Entretiens
Deux têtes pensantes du monde agricole nous font part de leurs réflexions sur l'avenir de l'agriculture.
Le Coopérateur agricole D'entrée de jeu, quelles sont vos grandes perspectives économiques?
Ken Ash Le prix du baril de pétrole demeurera élevé et atteindra un sommet d'ici 2020. Il faudra continuer de composer avec la dévaluation du dollar américain. On verra une croissance économique à deux vitesses : les pays émergents face aux pays plus développés. La consommation et la production proviendront principalement des pays moins développés.
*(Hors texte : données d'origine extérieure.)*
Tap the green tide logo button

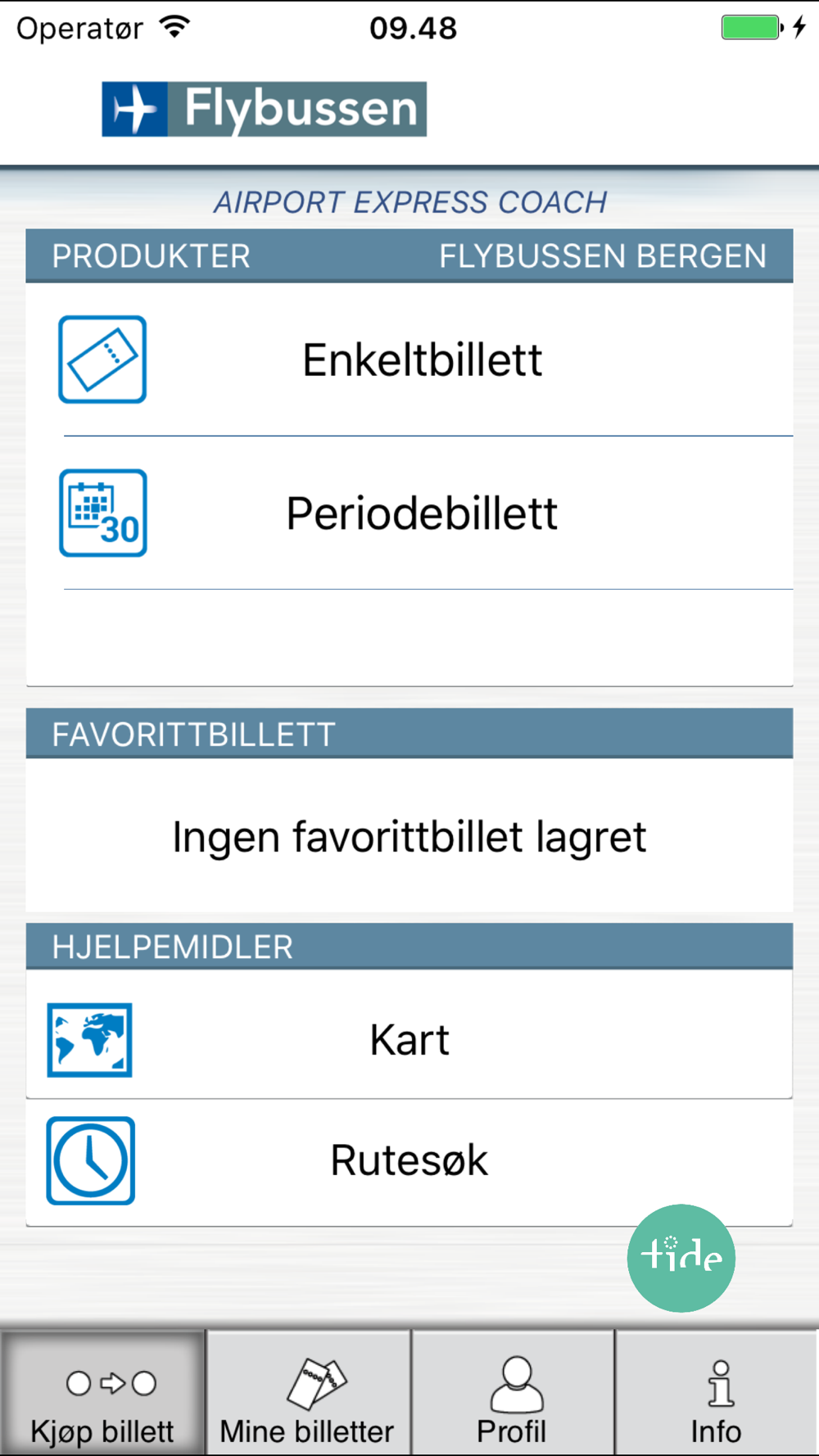pos(681,1258)
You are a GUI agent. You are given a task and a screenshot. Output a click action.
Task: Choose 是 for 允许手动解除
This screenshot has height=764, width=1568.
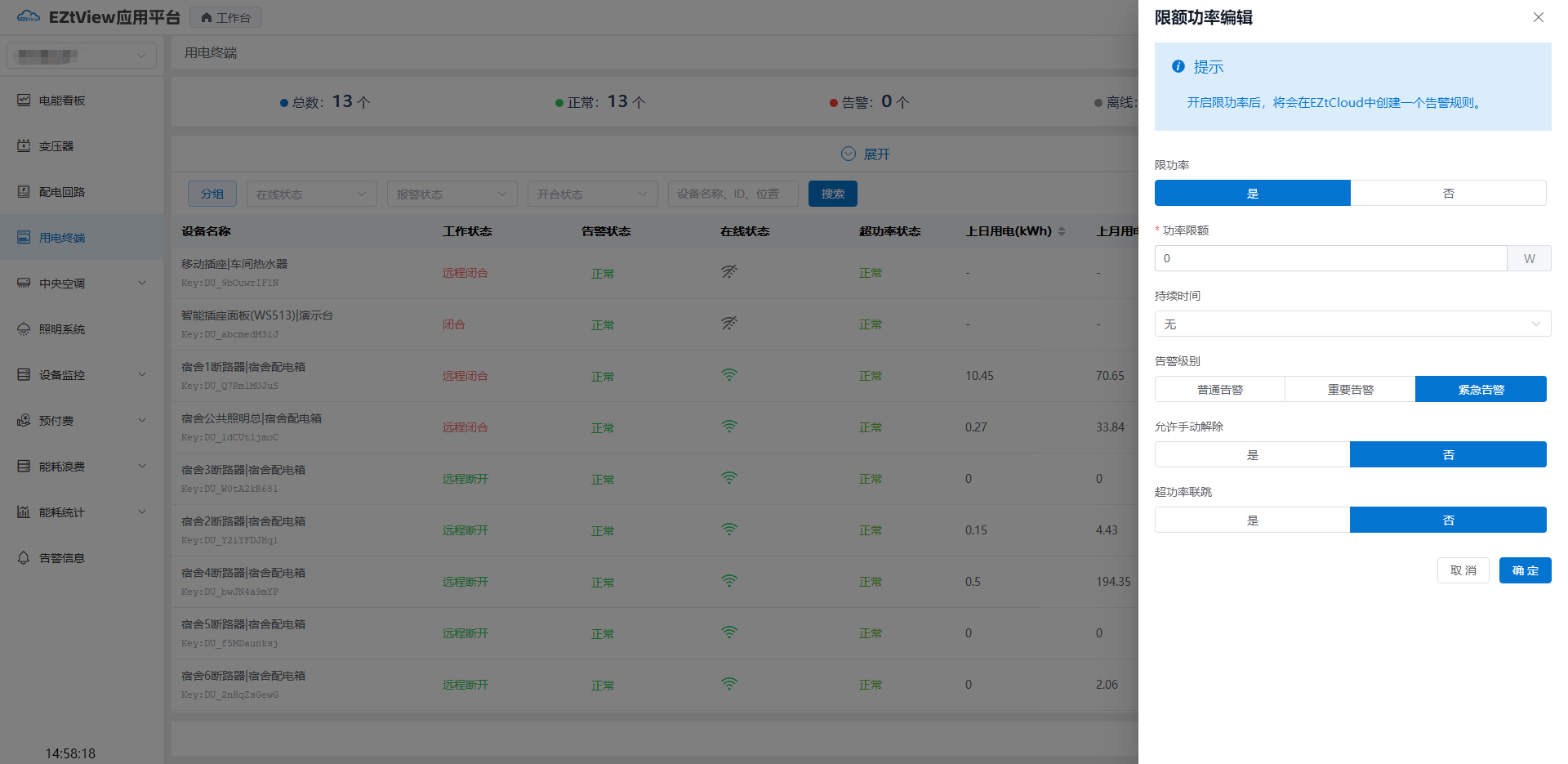tap(1252, 454)
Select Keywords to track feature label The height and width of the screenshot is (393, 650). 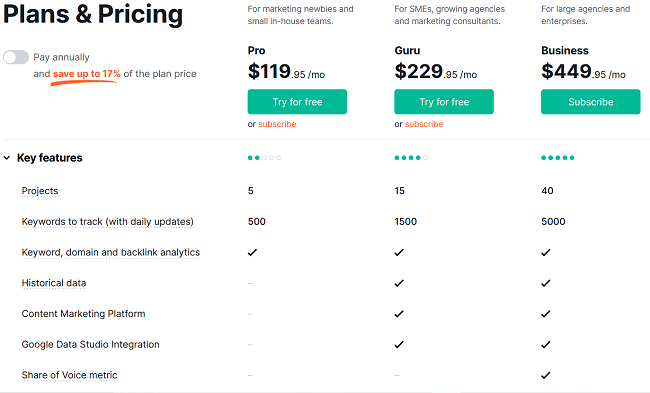[107, 222]
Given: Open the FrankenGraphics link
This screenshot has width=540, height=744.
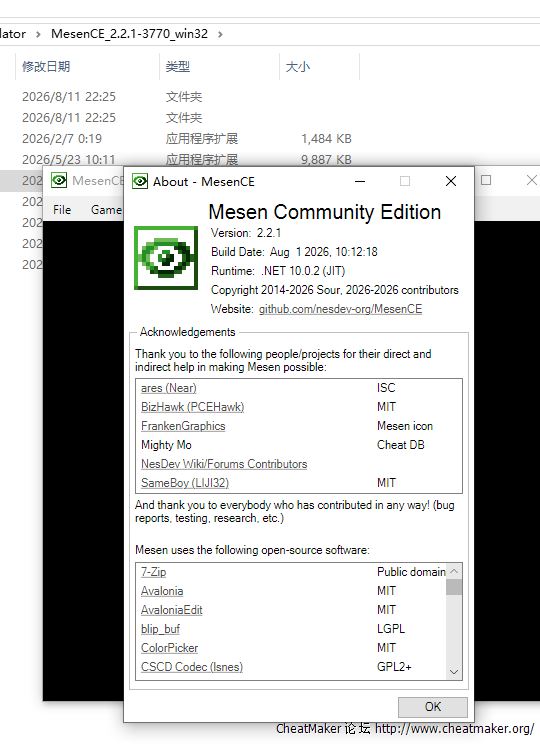Looking at the screenshot, I should click(183, 426).
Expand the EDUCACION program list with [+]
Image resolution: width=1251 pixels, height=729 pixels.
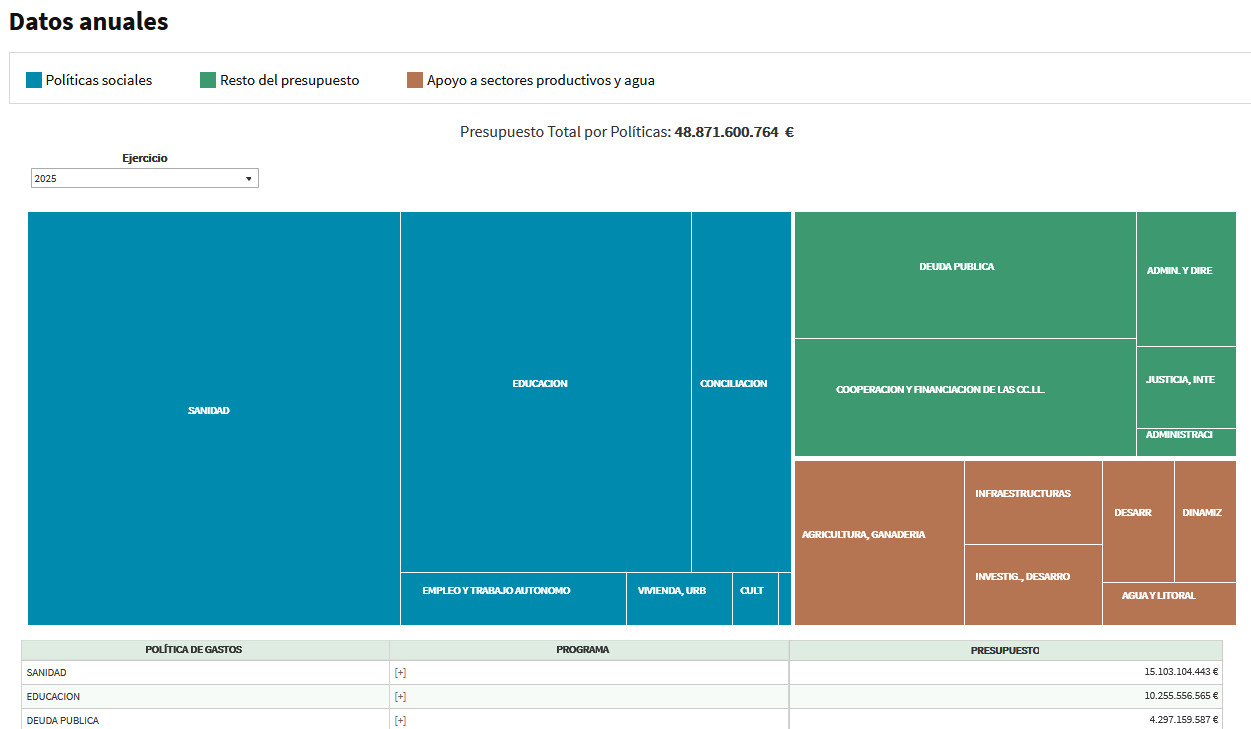coord(400,696)
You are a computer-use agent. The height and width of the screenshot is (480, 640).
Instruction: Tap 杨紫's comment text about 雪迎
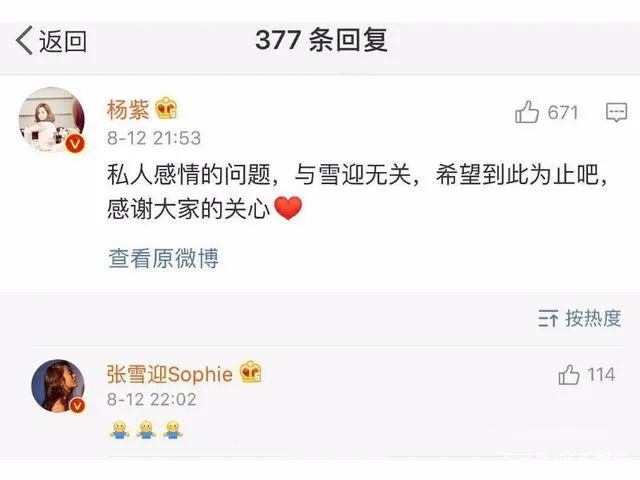[x=358, y=192]
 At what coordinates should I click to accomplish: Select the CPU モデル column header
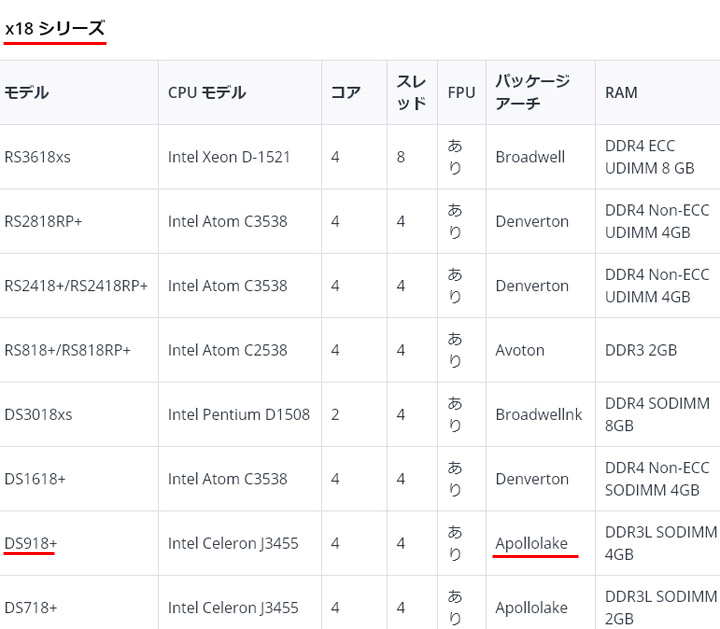(207, 93)
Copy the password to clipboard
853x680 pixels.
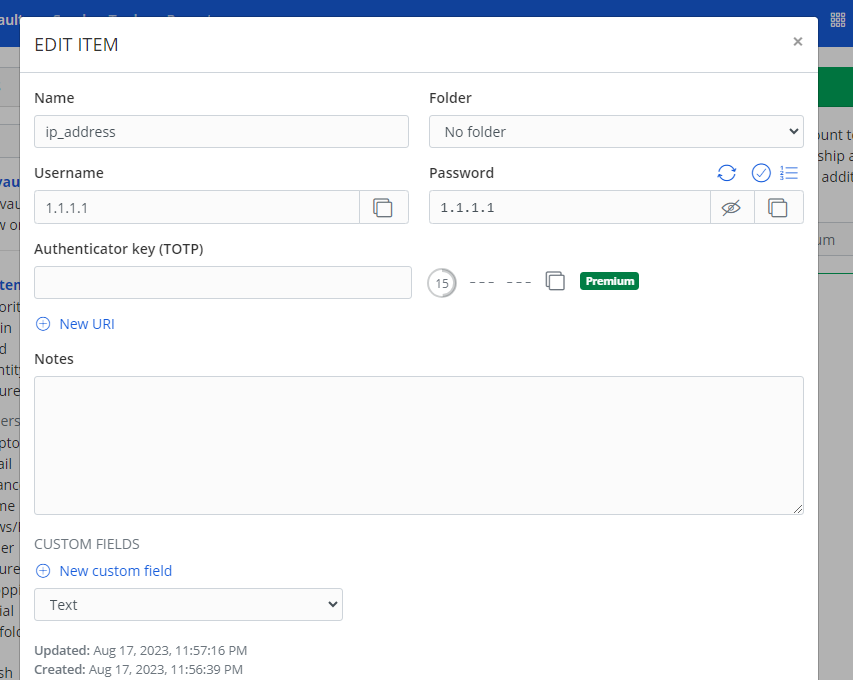(779, 207)
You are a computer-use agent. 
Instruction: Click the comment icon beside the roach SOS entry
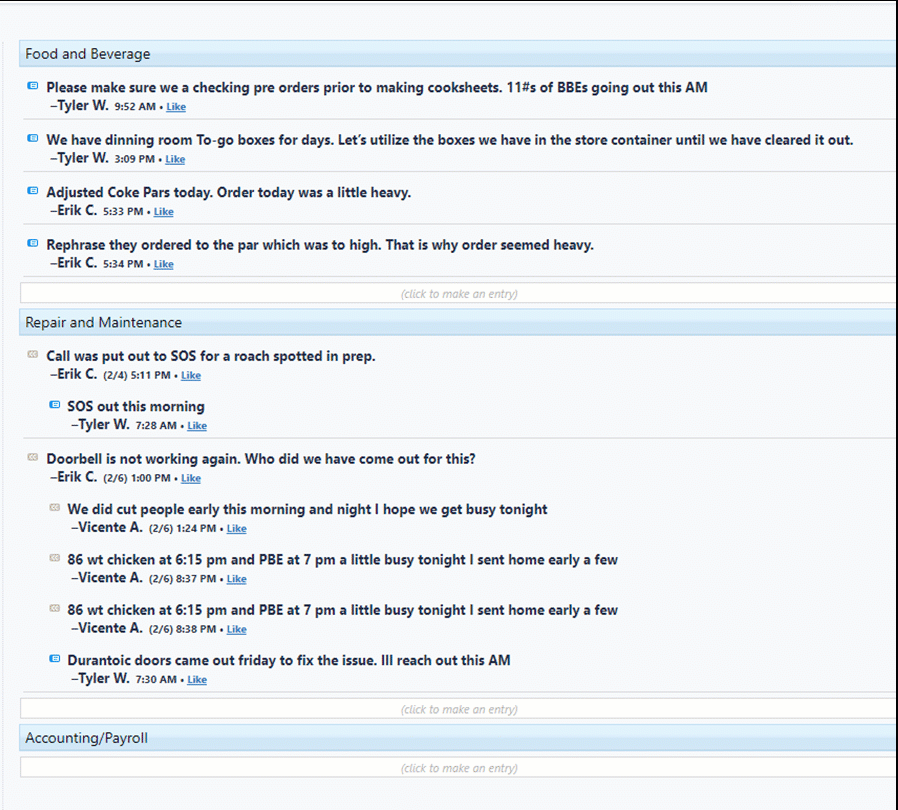coord(31,354)
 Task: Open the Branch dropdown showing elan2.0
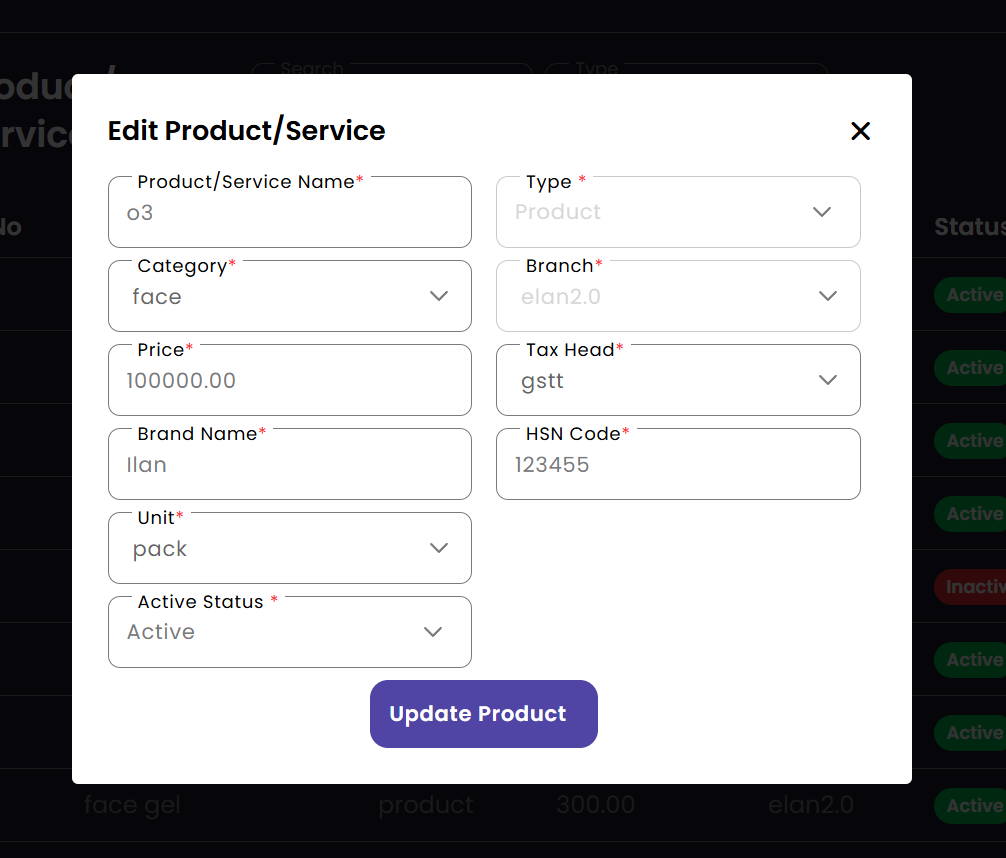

CA Vous dites qu'il est nécessaire d'investir en agriculture. Quels sont les secteurs prioritaires?
KA Tous les domaines qui améliorent le niveau de productivité des producteurs : recherche et développement, science et technologie, éducation des jeunes, meilleure utilisation des intrants et du marketing. Il faut aussi miser sur le développement durable, faire un usage plus efficace des ressources naturelles, conserver l'eau, les sols et la biodiversité. Et collaborer entre pays.

CA Quels problèmes pointent à l'horizon?
KA La volatilité qu'on voit aujourd'hui se poursuivra de façon plus accentuée que par le passé. De plus, les sécheresses résultant du réchauffement climatique vont sans doute augmenter. Il faut donc investir aussi dans la gestion des risques. Les gouvernements doivent donner aux producteurs les moyens de mieux gérer ces situations.

CA Beaucoup des éléments que vous avez mentionnés pour relancer le milieu agricole sont connus. Pourquoi ne sont-ils pas mis en place?
KA La plupart de nos efforts politiques sont défensifs. Les politiques doivent être moins axées vers le soutien des prix et davantage vers les investissements dans l'innovation, la conservation des ressources, la gestion du risque. Dans le secteur du lait au Québec, par exemple, il faut penser à changer. Il est normal de revoir des politiques créées il y a 30 ou 40 ans. Les priorités doivent changer. C'est une très bonne période pour être producteur agricole. Il y a des possibilités intéressantes qui n'existaient pas il y a 10 ans. Il faut favoriser l'accès aux marchés aux agriculteurs les plus aptes à concurrencer sur l'échiquier mondial.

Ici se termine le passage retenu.